Somatic and Stem Cell Bank to Study the Contribution of African Ancestry to Dementia: African iPSC Initiative

Abstract

Introduction: Africa, home to 1.4 billion people and the highest genetic diversity globally, harbors unique genetic variants crucial for understanding complex diseases like neurodegenerative disorders. However, African populations remain underrepresented in induced pluripotent stem cell (iPSC) collections, limiting the exploration of population-specific disease mechanisms and therapeutic discoveries.

Methods: To address this gap, we established an open-access African Somatic and Stem Cell Bank.

Results: In this initial phase, we generated 10 rigorously characterized iPSC lines from fibroblasts representing five Nigerian ethnic groups and both sexes. These lines underwent extensive profiling for pluripotency, genetic stability, differentiation potential, and Alzheimer's disease and Parkinson's disease risk variants. CRISPR/Cas9 technology was used to introduce frontotemporal dementia-associated MAPT mutations (P301L and R406W).

Discussion: This collection offers a renewable, genetically diverse resource to investigate disease pathogenicity in African populations, facilitating breakthroughs in neurodegenerative research, drug discovery, and regenerative medicine.

Keywords: African ancestry; Alzheimer’s disease; CRISPR/Cas9; Induced pluripotent stem cells; Parkinson’s disease; cell bank; fibroblasts; frontotemporal dementia; polygenic risk scores.

Figure 1:. Establishing an African Somatic and Stem Cell Bank.

A. Map of Nigeria Indicating biopsy collection site (yellow) in the state of Yobe. Ethnic groups participating in the study indicated along with their regional distribution. Pink square, Babur. Green hexagon, Fulfude. Red circle, Hausa. Blue star, Kanuri. Yellow triangle, Kare-Kare. B. Workflow to transform skin biopsies into fibroblasts and induced pluripotent stem cells (iPSC).

Figure 2:. Characterization of iPSC lines from African Somatic and Stem Cell Bank.

Representative characterization data featuring iPSC BA-001.1 A. Phase-contrast images showing cultured iPSCs. B. qPCR for pluripotency markers. C. Immunocytochemistry for pluripotency markers OCT4, SOX2, SSEA4, and TRA-1–60. D. G-band karyotyping reveals no chromosomal abnormalities. See Supplemental Figures 1–10 for characterization of all iPSC described in this study.

Figure 3:. Genomic Profiling of iPSC lines from African Somatic and Stem Cell Bank.

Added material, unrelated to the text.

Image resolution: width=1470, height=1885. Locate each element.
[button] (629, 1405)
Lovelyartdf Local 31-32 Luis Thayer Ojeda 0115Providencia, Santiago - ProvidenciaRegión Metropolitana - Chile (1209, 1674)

A. Workflow. B-I. Genetic analyses of iPSC. B. Principal component analysis (PCA) of common genetic variants measured in unique iPSC lines (gray, cohort) compared to 1000 Genomes reference: Africans (AFR), Admixed Americans (AMR), East Asians (EAS), Europeans (EUR), South Asians (SAS). C. Frequency of APOE genotypes among iPSC lines. D-I. Polygenic Risk Scores (PRS). D-E. Distribution of PRS represented using reference (salmon, REF) and iPSC samples (cyan, TRG). G-H. Distribution of PRS represented based on Nigerian ethnic group. D, G. PRS for Alzheimer’s disease (AD) including the APOE gene locus. E, H. PRS for AD excluding the APOE gene locus. F, I. PRS for Parkinson’s disease (PD). J. Principal component analysis of transcriptomic data generated from iPSCs (500 most variable gene transcripts). Blue, female. Red, male.

Figure 4:. Genome engineering of the MAPT locus in iPSC BA-001.1.

A. Workflow. B-D. BA-001.1 was edited from MAPT WT/WT to MAPT P301L/WT using CRISPR/Cas9. Characterization for one of the resulting clones: BA-001.1.P301L Δ1D01. B. Sanger sequencing illustrating the heterozygous engineered SNP. C. Immunocytochemistry for pluripotency markers OCT4, SOX2, SSEA4, and TRA-1–60. D. G-band karyotyping reveals no chromosomal abnormalities. E-F. BA-001.1 was edited from MAPT WT/WT to MAPT R406W/WT using CRISPR/Cas9. Characterization for one of the resulting clones: BA-001.1.R406W ^Δ1C09. E. Sanger sequencing illustrating the heterozygous engineered SNP. F. Immunocytochemistry for pluripotency markers OCT4, SOX2, SSEA4, and TRA1. G. G-band karyotyping reveals no chromosomal abnormalities.